La Organización Mundial de Comercio (OMC), pieza clave para el impulso globalizador, es sin duda en las últimas décadas uno de los organismos responsables del calentamiento global y del cambio climático. Todos los objetivos de la OMC han derivado en un mayor deterioro del medioambiente, porque su afán de incrementar el comercio mundial ha traído un mayor consumo de combustibles fósiles para transporte, expansión de la industria y de la agricultura intensiva. Se estima que como consecuencia de la desregulación comercial y la reducción de los aranceles aduaneros, el transporte de mercancías basado en combustibles fósiles ha aumentado en un 70 por ciento desde los niveles que tenía en 1990.
Otros cálculos llegan a conclusiones similares al estudiar el impacto ambiental de la globalización. Un estudio del Global Carbon Project Study, dirigido por la doctora Corinne Le Quéré, de la Universidad de East Anglia y del British Antarctic Survey, llegó a la conclusión de que ha habido un incremento del 29 por ciento en las emisiones de CO2 procedentes de combustibles fósiles entre los años 2000 y 2008. Al comparar la tasa de crecimiento de las emisiones se puede observar que entre 1990 y 2000 aumentaron uno por ciento por año, pero entre 2000 y 2008 se elevaron a un tres por ciento anual. La relación entre crecimiento económico, comercio y emisiones parece quedar en evidencia.
Pero nadie está dispuesto a frenar el consumo y el comercio.
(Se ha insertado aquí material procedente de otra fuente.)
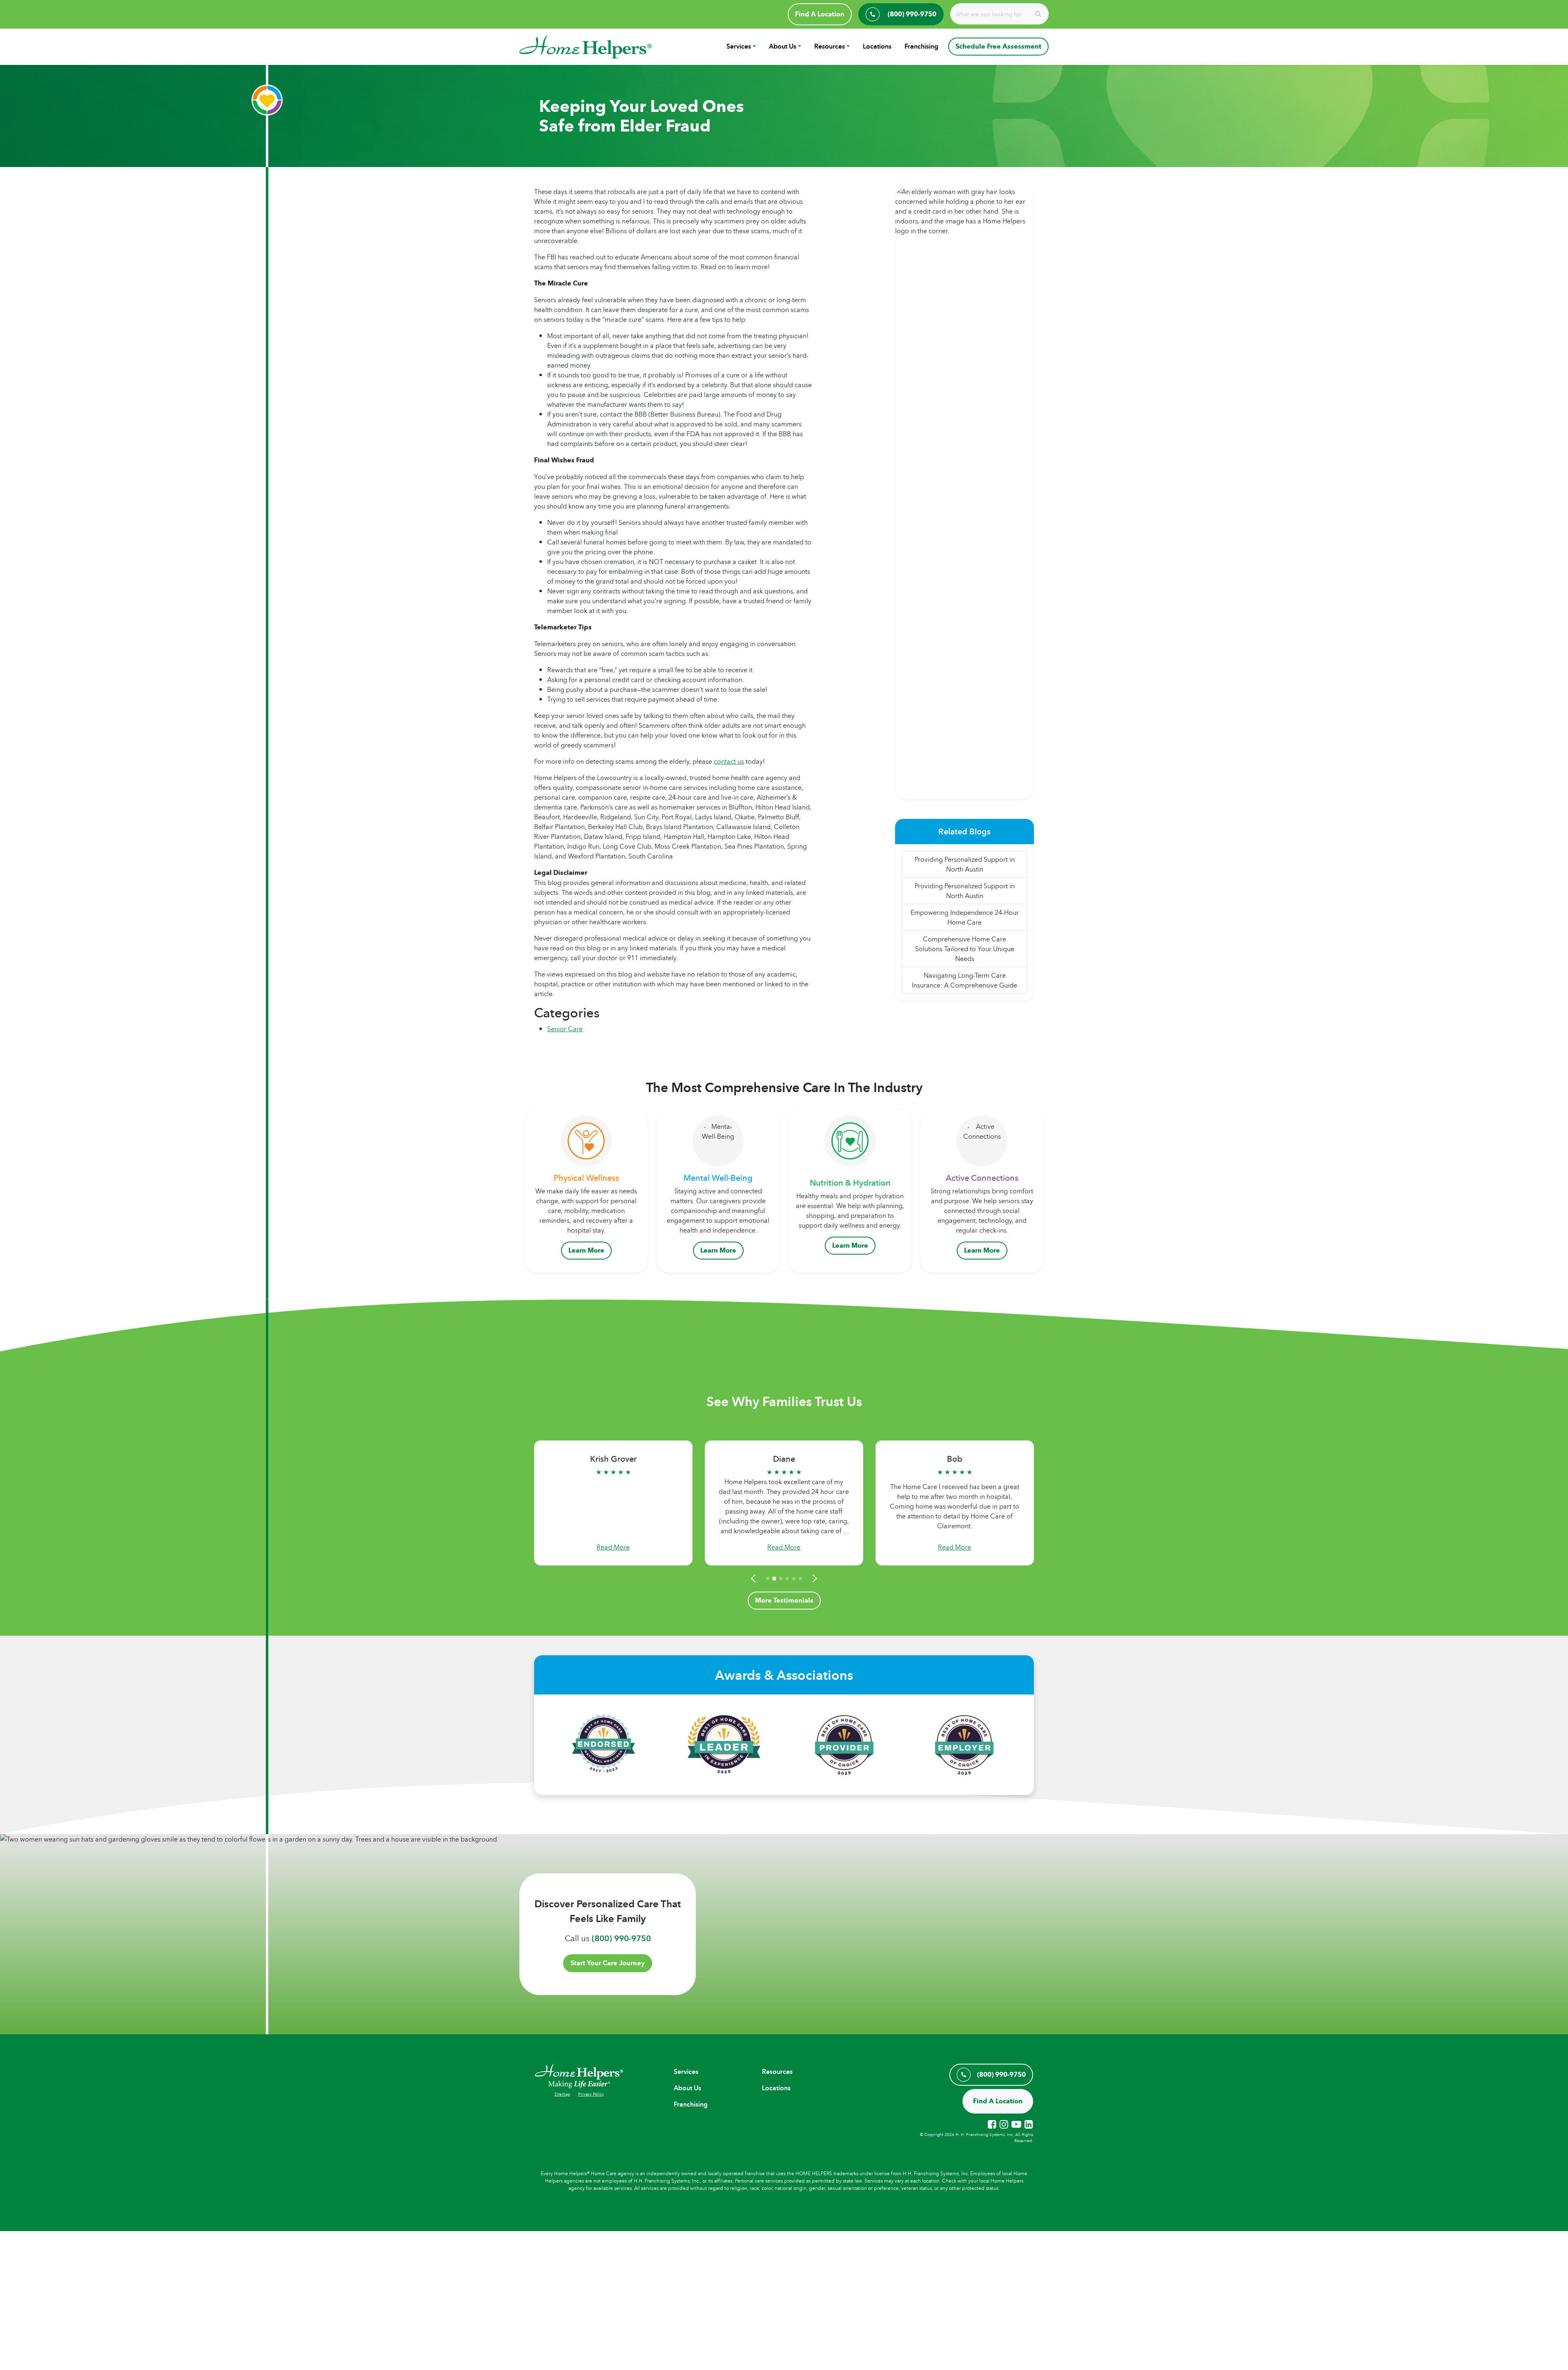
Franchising (921, 46)
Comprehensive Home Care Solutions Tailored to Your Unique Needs (964, 949)
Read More (613, 1547)
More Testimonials (784, 1600)
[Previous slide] (754, 1578)
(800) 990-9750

Por cierto que la OMC ahora empuja también la liberalización de los “servicios ambientales”, lo que puede interpretarse como una enorme contradicción ante los objetivos que buscan más producción y comercio. Por un lado estimula en todos los paneles internacionales la apertura de los mercados, pero por otro lado, implica el desarrollo de los bonos ambientales. Hemos caído rendidos ante la fe en el mercado.
Por tanto, el modelo económico no se toca. Seguiremos consumiendo en masa, explotando sin discriminación los recursos naturales, usando combustibles fósiles y una que otra nueva tecnología no contaminante. La única diferencia será la nueva forma de especulación, ahora con instrumentos ambientales.
La ortodoxia neoliberal afirma que es posible mantener el crecimiento económico sin un aumento en el consumo de energía. Un informe del Banco Mundial señala que en países con ingresos elevados “hay indicios de una reducción del consumo de energía per cápita y de la contaminación per cápita a pesar del crecimiento económico. Ello ocurre porque la energía se utiliza con mayor eficiencia y se introducen tecnologías menos contaminantes. Además, una economía de ingreso alto tiene, por lo general, un sector de servicios proporcionalmente más grande, el cual requiere un uso menos intensivo de la energía que el sector industrial”. Pese a estos estudios, hay otros, y muy numerosos, que sugieren lo contrario.
Este tipo de informes son de una gravedad extrema. Sobre ellos se apoyan los gobiernos para mantener el statu quo económico y ambiental. Lo que propone el Banco Mundial es la política del gatopardo, en el sentido de hacer mínimas transformaciones en algunas chimeneas para continuar con el mismo modelo de consumo y explotación de los recursos naturales. Ideas que gobiernos como el chileno abrazan con fruición.